What this exercise asks
1. Decide whether each of the statements (a), (b), and (c) agrees with the blog post on privacy and free speech, and back each yes or no with the deciding words of the post, quoted exactly. (a) The writer says the Paul Chambers "Twitter Joke Trial" shaped the writer's views. (b) The writer holds that a person has the right to be free from offence. (c) The European Convention on Human Rights is implemented in the UK by the Human Rights Act 1998.
2. Carry on the blog post on privacy and free speech from the point where it stops, writing the next paragraph or two in the same voice.

Document passage
:::::
Tuesday, 24 May 2011

Where should the right to privacy begin and the right to speak freely end?

This post is an archive. The live version can be found on a new blog called Arsehole Justice (no offence).

I'm a strong proponent of freedom of speech. I cannot and have no wish to deny this. The Paul Chambers so-called "Twitter Joke Trial" has shaped my views in this area. I have even at times half seriously referred to myself as a free speech fundamentalist, although in reality I am not. I understand that there are and ought to be limits imposed on what a person can say. These limits depend mainly upon the context of the speech act in question and the rights of other people. I have the right to say something that you find offensive. You do not have the right to be free from offence. You have the right not to be threatened and abused. I do not have the right to direct threatening and abusive language at you. The right to privacy is enshrined in the laws of many countries, including the United States and every member of the European Union. The European Convention on Human Rights, which is implemented in the UK by the Human Rights Act 1998, specifies among other things the rights to free expression and privacy. Naturally these two rights are often in tension. When this happens the judiciary must apply a consistent approach to deciding which of the two should take precedence in any given case. The case of CTB v News Group Newspapers has presented a unique challenge to the judiciary for reasons that I do not wish to explore in great detail; however, I want to talk about this case in particular because I have a view of privacy that seems to differ sharply from the judiciary in this country and in Strasbourg. Quite to my surprise, my view of privacy also seems to differ from some of my friends who otherwise have very similar views to my own where free speech is concerned. Before I go any further, let's look at the text of Article 8 of the ECHR which is implemented in HRA98:

  1. Everyone has the right to respect for his private and family life, his home and his correspondence.
:::::
Supplied data
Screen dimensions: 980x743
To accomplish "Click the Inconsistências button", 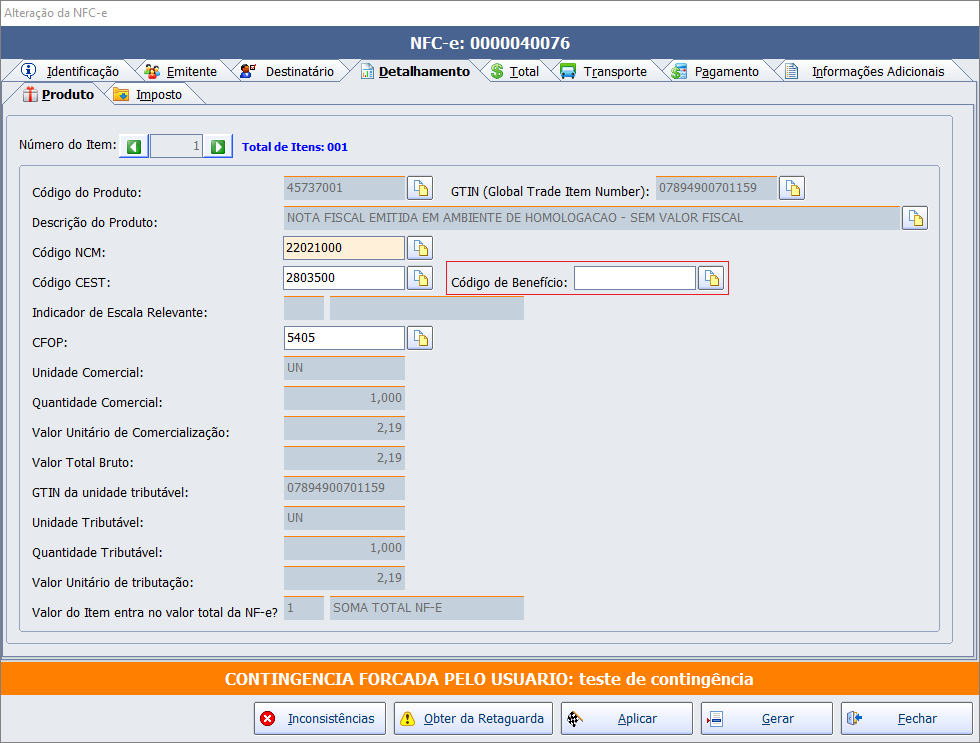I will 318,718.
:::::
Exercise answers
1.
(a) Yes: "The Paul Chambers so-called "Twitter Joke Trial" has shaped my views in this area."
(b) No: "You do not have the right to be free from offence."
(c) Yes: "The European Convention on Human Rights, which is implemented in the UK by the Human Rights Act 1998, specifies among other things the rights to free expression and privacy."

2.
  2. There shall be no interference by a public authority with the exercise of this right except such as is in accordance with the law and is necessary in a democratic society in the interests of national security, public safety or the economic well-being of the country, for the prevention of disorder or crime, for the protection of health or morals, or for the protection of the rights and freedoms of others.
There are two separate statements here. At this point I need to make clear that there is no public authority attempting to interfere with the privacy rights of CTB. Instead, we have a newspaper group and a private individual who wish to breach the privacy. Because of this, the second statment has no bearing on the case. The first statement says "Everyone has the right to respect for his private and family life, his home and his correspondence." The facts of this case are very roughly as follows: A woman called Imogen Thomas had an alleged affair with a professional football player who is married with children and who wishes not to be named; Imogen Thomas desires to tell the story of her relationship with the football player identified in the court documents as CTB and News Group Newspapers Ltd. wishes to purchase the story for publication in their newspaper, The Sun; The claimant CTB sought and Justice Sir David Eady granted on the 14th of April 2011 a temporary Anonymised Injunction preventing the disclosure of the claimant's identity. In his judgement, Eady cites evidence before him, tending to suggest blackmail, as one of the major reasons for the granting of the injunction. He is quick to point out that the evidence has not been properly tested and that he cannot come to any final conclusion at that stage. (See para 9). The evidence also appears to suggest that Newsgroup were using Imogen Thomas with her consent to set a trap for the claimant in order to obtain additional materials for their story. Because of this, Eady felt it was reasonable that the claimant be excused from serving the respondent Imogen Thomas in advance of the 14 April hearing (see para 12). What this effectively means is that Imogen Thomas was unaware of the action until she was served with the injunction and was not afforded the opportunity to state a case. She was at that point and is still muzzled from revealing the identity of the sports star with whom she had an affair, to any party other than advisors and close friends and family (I am led to believe), who are then also bound.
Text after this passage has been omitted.